_Task to carry out_: Find each line in the rows below that contains the string "what" and copy those lines. Matching is case-sensitive.

Data rows
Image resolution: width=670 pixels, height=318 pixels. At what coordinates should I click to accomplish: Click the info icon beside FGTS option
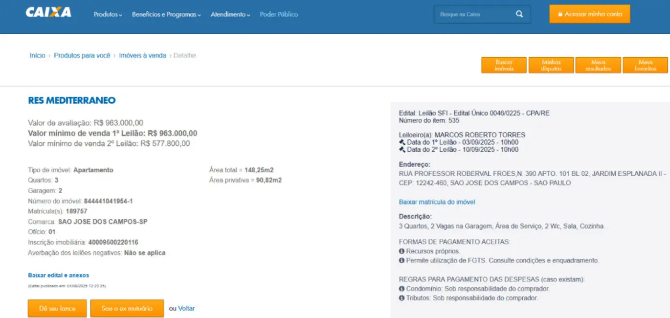pos(402,261)
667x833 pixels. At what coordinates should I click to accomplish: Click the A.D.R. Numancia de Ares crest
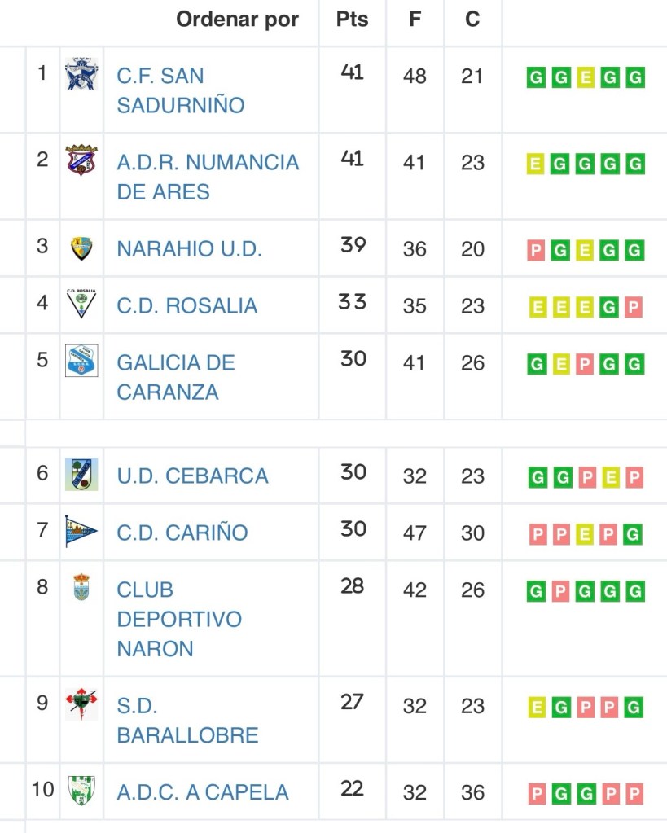click(81, 160)
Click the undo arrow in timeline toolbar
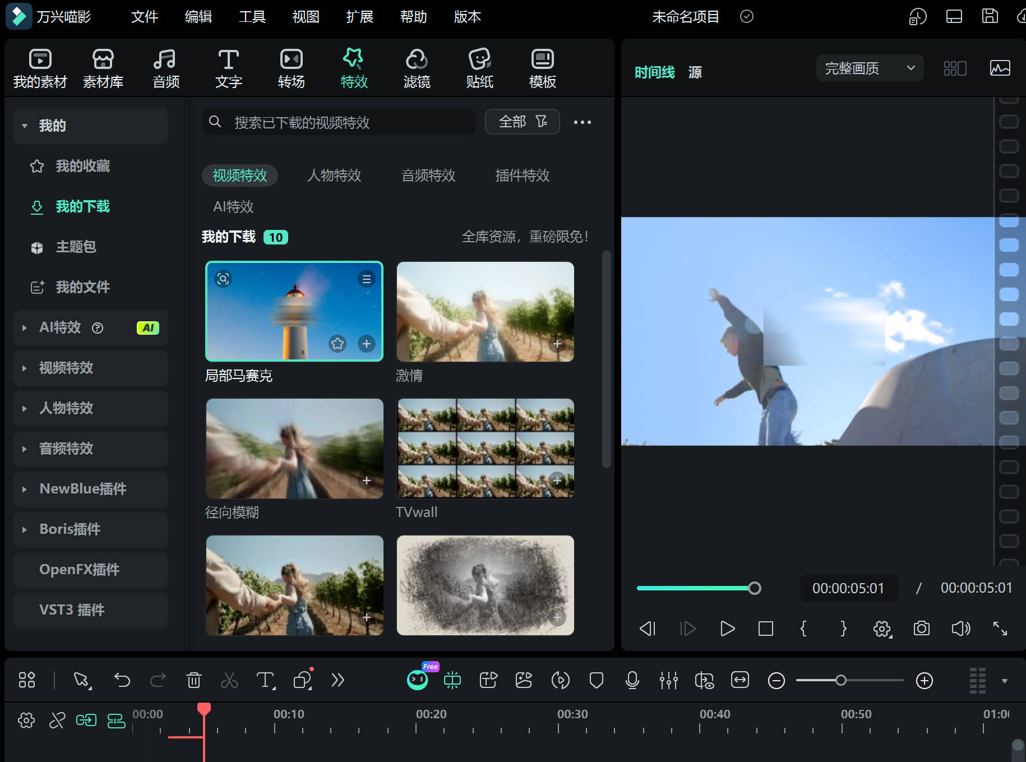Screen dimensions: 1026x762 click(x=122, y=680)
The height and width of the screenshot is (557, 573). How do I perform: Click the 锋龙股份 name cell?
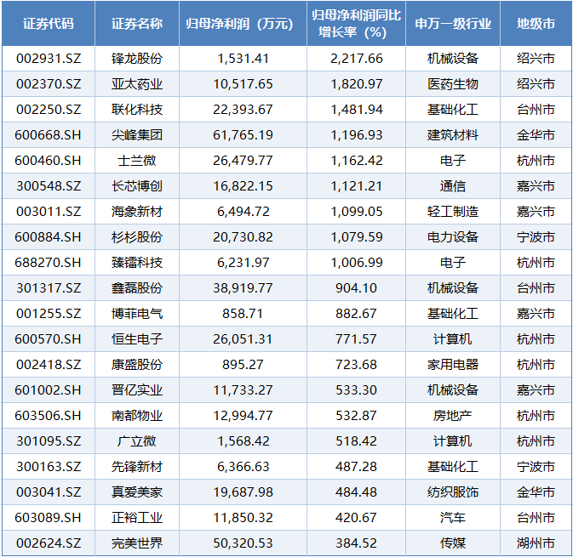click(137, 59)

_The solution_:
Image resolution: width=670 pixels, height=318 pixels. At what coordinates should I click to accomplish: Click the info icon beside FGTS option
667x833 pixels. At what coordinates should I click to accomplish: Click the A.D.R. Numancia de Ares crest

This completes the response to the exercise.